When the state decided to dispose of a number of military sites in 1998, Clancy Barracks was on the list of assets to be sold. However, it was not until June 2001 that the barracks and surrounding 13.65 acres of land went out to tender. The property was not to everyone’s taste, as much of it was in a dilapidated condition and there were eight 19th century buildings listed for preservation. In July 2002 Clancy Barracks was sold to a private development company for £25.4 million. Nothing happened (allowing the condition of the buildings to deteriorate further)  until three years later when a planning application sought to demolish demolish three-quarters of the existing listed buildings on the site, construct some 900 apartments in 45 blocks and erect a hotel of 15 storeys. Although the local authority gave permission, the scheme was appealed to the planning authority, An Bord Pleanála. It too found the plans acceptable, but then the recession hit and the project stalled, with the former barracks instead being used as a set for a couple of seasons of the BBC 19th century drama Ripper Street. In 2013 the site was bought by an American property investment group Kennedy Wilson for €82.5 million.

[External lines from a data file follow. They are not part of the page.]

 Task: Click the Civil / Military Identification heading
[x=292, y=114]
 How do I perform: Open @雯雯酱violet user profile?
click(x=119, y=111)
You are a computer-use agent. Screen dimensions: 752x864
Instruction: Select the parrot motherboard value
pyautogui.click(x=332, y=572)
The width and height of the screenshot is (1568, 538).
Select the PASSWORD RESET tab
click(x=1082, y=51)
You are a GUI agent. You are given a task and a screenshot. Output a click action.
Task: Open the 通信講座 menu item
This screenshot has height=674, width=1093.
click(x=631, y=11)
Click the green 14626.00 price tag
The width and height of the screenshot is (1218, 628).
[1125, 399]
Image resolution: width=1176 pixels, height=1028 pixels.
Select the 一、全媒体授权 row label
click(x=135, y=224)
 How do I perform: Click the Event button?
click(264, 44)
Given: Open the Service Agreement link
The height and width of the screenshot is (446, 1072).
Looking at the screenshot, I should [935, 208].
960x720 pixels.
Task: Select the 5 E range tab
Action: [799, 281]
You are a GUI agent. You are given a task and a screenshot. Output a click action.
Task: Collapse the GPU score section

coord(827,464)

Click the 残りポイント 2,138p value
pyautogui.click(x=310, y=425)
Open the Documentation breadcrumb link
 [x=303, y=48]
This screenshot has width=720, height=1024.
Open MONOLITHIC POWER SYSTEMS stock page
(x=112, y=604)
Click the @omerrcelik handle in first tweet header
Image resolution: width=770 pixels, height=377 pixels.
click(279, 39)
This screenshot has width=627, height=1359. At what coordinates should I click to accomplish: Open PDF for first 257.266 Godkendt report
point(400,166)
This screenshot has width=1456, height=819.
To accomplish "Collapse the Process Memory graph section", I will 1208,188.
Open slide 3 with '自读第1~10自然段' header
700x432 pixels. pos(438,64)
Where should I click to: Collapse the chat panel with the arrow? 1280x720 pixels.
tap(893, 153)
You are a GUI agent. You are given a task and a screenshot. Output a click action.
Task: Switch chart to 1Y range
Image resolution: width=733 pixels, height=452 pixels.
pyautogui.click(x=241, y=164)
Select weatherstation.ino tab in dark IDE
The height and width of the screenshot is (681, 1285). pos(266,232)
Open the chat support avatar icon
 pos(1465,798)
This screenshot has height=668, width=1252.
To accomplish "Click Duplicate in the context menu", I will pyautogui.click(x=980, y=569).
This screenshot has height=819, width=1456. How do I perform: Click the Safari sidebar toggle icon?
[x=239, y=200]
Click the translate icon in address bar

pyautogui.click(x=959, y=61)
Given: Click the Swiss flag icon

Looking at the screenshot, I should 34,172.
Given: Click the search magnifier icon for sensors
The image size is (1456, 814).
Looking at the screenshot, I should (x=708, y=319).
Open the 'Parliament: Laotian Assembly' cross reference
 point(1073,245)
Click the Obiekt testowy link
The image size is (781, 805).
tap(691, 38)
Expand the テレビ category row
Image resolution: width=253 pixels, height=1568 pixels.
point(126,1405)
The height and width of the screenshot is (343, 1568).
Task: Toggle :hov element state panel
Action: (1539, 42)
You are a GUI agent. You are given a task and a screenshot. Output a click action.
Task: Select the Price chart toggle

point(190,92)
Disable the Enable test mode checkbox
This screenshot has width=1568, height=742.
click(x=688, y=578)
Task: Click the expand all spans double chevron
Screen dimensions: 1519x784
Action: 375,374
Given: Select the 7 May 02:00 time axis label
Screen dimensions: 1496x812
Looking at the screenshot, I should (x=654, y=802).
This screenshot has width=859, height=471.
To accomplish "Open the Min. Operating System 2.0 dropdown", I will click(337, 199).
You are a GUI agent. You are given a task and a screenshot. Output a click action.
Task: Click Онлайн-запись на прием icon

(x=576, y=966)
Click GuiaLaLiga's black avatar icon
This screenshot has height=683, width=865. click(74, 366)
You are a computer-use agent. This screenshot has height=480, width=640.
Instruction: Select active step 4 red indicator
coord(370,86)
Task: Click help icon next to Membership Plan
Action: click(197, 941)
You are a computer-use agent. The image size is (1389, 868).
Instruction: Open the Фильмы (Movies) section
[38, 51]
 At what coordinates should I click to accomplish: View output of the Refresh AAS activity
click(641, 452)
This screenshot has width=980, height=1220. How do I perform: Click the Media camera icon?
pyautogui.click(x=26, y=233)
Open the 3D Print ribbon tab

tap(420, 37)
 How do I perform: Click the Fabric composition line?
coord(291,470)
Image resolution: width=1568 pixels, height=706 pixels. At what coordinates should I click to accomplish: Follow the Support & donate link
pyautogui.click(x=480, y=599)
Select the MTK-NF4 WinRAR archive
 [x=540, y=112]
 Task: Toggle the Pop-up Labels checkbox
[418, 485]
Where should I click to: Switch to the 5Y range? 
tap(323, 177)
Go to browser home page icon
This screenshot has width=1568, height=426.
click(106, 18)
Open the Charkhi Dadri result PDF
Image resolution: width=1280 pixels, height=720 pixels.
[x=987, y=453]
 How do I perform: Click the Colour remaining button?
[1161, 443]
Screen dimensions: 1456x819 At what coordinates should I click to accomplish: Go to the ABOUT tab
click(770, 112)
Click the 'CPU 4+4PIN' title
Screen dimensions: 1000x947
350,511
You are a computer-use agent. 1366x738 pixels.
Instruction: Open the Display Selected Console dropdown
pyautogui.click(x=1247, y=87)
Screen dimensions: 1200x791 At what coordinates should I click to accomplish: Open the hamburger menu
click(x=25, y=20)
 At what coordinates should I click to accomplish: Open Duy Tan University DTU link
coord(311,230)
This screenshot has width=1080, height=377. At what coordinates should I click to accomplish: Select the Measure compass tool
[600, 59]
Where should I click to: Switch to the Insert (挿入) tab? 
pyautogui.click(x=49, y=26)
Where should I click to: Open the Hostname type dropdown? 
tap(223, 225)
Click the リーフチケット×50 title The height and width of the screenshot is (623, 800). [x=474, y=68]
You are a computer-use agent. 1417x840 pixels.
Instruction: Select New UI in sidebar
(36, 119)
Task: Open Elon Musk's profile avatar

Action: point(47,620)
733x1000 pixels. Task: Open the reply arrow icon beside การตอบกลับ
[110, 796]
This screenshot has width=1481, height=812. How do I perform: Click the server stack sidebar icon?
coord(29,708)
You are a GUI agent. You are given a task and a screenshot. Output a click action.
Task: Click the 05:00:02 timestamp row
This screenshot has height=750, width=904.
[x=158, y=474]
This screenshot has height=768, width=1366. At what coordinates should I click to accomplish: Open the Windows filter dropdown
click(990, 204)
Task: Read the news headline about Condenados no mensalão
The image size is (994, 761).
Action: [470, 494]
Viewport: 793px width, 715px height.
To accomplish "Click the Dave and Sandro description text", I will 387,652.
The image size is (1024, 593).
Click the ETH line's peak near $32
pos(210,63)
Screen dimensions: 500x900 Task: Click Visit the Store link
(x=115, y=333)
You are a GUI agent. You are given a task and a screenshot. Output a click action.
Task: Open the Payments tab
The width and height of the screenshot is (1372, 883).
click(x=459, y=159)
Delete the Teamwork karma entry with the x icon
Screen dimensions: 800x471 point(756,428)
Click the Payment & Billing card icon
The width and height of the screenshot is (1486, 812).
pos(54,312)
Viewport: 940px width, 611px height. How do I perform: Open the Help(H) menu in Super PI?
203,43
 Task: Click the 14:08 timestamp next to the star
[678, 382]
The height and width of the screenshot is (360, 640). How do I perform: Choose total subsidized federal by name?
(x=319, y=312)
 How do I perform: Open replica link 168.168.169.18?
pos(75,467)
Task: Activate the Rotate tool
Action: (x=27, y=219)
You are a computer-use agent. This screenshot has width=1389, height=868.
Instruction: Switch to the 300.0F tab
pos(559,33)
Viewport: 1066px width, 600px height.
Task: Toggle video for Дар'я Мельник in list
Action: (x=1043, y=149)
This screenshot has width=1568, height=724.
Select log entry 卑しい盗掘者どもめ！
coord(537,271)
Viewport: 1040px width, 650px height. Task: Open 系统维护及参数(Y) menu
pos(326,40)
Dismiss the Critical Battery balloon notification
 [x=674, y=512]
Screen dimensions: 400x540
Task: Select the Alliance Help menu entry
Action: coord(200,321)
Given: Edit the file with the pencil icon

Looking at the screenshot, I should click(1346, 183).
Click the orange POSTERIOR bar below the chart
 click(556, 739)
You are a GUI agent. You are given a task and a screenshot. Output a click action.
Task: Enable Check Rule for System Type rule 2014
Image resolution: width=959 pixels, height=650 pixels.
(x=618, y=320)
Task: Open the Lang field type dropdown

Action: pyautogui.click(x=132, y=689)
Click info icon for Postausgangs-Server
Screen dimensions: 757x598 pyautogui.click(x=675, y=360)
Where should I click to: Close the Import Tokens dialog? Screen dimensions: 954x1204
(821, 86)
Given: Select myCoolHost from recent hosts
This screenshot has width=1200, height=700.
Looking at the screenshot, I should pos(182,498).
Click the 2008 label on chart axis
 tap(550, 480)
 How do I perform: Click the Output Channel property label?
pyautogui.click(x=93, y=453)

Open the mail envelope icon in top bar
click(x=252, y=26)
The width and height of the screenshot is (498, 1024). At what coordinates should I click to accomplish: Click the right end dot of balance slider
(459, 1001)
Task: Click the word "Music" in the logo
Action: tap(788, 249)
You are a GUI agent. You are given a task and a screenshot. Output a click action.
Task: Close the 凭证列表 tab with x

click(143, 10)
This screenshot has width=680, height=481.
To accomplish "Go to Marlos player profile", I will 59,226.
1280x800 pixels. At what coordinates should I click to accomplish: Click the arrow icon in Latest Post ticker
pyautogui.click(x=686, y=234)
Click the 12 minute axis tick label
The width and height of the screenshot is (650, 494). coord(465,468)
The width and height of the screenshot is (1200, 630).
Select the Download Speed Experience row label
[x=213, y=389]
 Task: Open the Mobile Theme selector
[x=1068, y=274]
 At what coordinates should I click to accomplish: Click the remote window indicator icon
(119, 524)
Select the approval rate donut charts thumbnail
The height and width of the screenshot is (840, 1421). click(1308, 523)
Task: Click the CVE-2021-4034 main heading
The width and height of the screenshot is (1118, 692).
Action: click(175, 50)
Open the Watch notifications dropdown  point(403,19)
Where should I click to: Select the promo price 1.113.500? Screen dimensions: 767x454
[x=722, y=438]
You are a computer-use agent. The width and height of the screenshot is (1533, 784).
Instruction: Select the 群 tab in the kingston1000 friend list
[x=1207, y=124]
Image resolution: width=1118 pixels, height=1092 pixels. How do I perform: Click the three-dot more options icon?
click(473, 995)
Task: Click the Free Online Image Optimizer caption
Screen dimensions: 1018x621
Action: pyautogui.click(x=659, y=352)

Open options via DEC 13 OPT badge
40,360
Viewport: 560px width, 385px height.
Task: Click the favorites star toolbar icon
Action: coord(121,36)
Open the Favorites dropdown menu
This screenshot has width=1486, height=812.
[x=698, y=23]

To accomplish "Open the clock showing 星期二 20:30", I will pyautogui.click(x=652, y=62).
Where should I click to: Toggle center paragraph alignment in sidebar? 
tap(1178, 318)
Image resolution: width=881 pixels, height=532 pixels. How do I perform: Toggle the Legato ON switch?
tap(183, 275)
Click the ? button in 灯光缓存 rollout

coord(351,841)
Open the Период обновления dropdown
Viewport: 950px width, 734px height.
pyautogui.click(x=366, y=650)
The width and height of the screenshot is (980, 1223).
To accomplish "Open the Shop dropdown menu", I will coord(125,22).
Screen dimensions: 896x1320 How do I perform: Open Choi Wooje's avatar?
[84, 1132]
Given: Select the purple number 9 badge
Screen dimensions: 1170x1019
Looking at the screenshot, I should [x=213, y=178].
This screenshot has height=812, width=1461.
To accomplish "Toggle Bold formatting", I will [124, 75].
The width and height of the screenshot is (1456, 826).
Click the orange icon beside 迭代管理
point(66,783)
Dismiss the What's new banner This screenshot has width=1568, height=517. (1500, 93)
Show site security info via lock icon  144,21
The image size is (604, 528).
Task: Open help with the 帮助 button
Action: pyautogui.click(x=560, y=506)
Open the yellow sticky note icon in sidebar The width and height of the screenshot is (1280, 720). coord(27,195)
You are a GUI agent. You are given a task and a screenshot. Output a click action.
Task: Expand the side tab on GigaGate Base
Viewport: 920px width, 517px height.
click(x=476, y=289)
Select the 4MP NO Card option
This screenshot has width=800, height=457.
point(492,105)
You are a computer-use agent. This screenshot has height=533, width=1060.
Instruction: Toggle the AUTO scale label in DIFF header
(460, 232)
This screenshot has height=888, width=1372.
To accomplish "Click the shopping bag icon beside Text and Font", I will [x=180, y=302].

When Kennedy Wilson bought what is now called Clancy Quay in 2013, only the first phase of the scheme to redevelop the former barracks had been completed; this comprised some residential 423 units and 36,000 square feet of commercial space. Since then the company has worked to complete the second and third phases with the same mix of residential and commercial use. Phases 2 and 3 includes an 8.5 acre site with planning permission for a mix of residential and commercial use. Although the southern section of the site is still a work in progress, what has been achieved to-date is refreshingly imaginative and attractive; in 2018 architects O’Mahony Pike deservedly won an RIAI Architecture Award for Housing thanks to its work on this project. While sections of the property are given over to blocks of apartments, a large number of the older buildings have been imaginatively reinvented as accommodation, such as three long two-storey ranges in rubble, brick and granite, built in 1862 as workshops, or the fine pedimented former barrack block which had stables on the ground floor and sleeping quarters above. Elsewhere on the development there are a handsome pair of semi-detached early 19th century houses, the former officers’ mess and a range of red-brick blocks that date from the 1940s. The materials used for all these buildings was diverse, and more have been introduced for newer elements on Clancy Quay, but there is a confident coherence to the scheme, helped by generosity of space; the parties behind the development have not greedily tried to cram too much onto the site but instead left ample room between the different blocks, all linked by smart landscaping. There are few such large-scale developments in Dublin, indeed in Ireland, undertaken with this degree of assurance and panache. If and when Mullingar’s Columb Barracks are given new purpose, let’s hope the same high standards are employed there.